People attend a campaign event rallying for support for the Alternative for Germany (AfD) party in the upcoming Saxony state election at a vinery in Freital near Dresden August 21, 2014. REUTERS/Thomas Peter reuters_tickers

By Stephen Brown

FREITAL Germany (Reuters) – The Alternative for Germany (AfD) looks set to win its first seats in a German state parliament as it evolves from a single-issue eurosceptic party into a law-and-order movement that could chip away at Chancellor Angela Merkel’s conservative hegemony.

Three eastern regions, still struggling to catch up with the richer west nearly 25 years after unification, hold elections in the coming weeks – Saxony on Aug. 31, Thuringia and Brandenburg on Sept. 14. The AfD has a chance of winning seats in all three.

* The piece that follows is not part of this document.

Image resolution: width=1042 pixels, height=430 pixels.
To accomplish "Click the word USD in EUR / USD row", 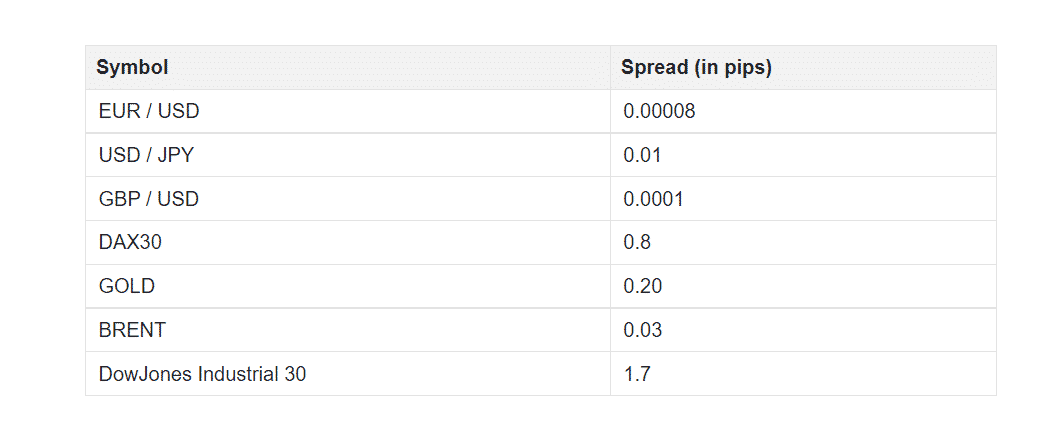I will pos(179,111).
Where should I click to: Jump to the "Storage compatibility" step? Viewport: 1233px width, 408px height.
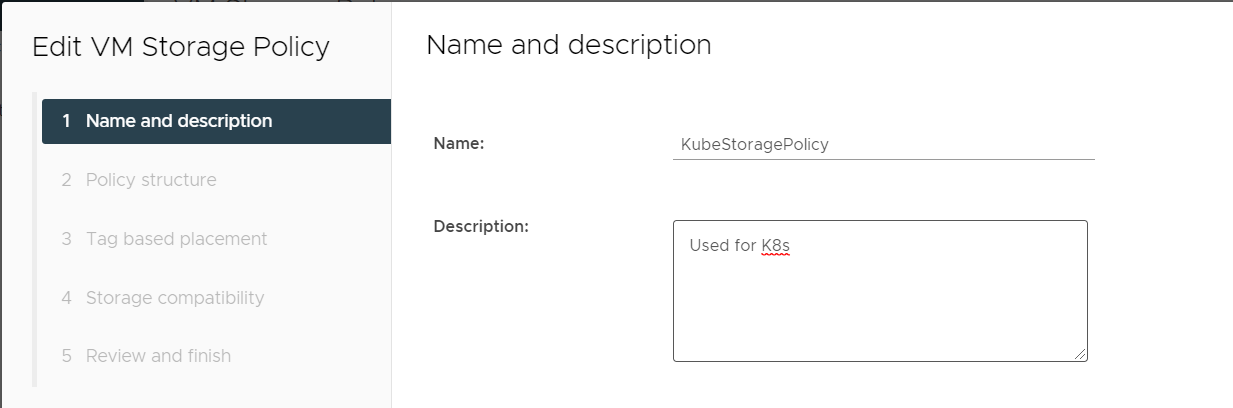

Not yet two-years-old, the party won entry into the European Parliament in May and is now on the brink of establishing itself as a force in domestic politics, despite attempts by Merkel’s Christian Democrats (CDU) to demonise it as a fringe movement that flirts with the far-right.

“In Germany that’s the killer argument – when you want to silence someone, all you have to do is call them far-right or populist,” said Frauke Petry, the 39-year-old businesswoman who is spearheading the AfD’s campaign in Saxony.

Voters in Saxony, nestled in an eastern corner of Germany, next to Poland and the Czech Republic, have been unsettled by cross-border theft of agricultural equipment and trafficking in the drug crystal methamphetamine.

Along with education, boosting the state police force has emerged as one of the hottest campaign issues, and one the AfD has been quick to exploit.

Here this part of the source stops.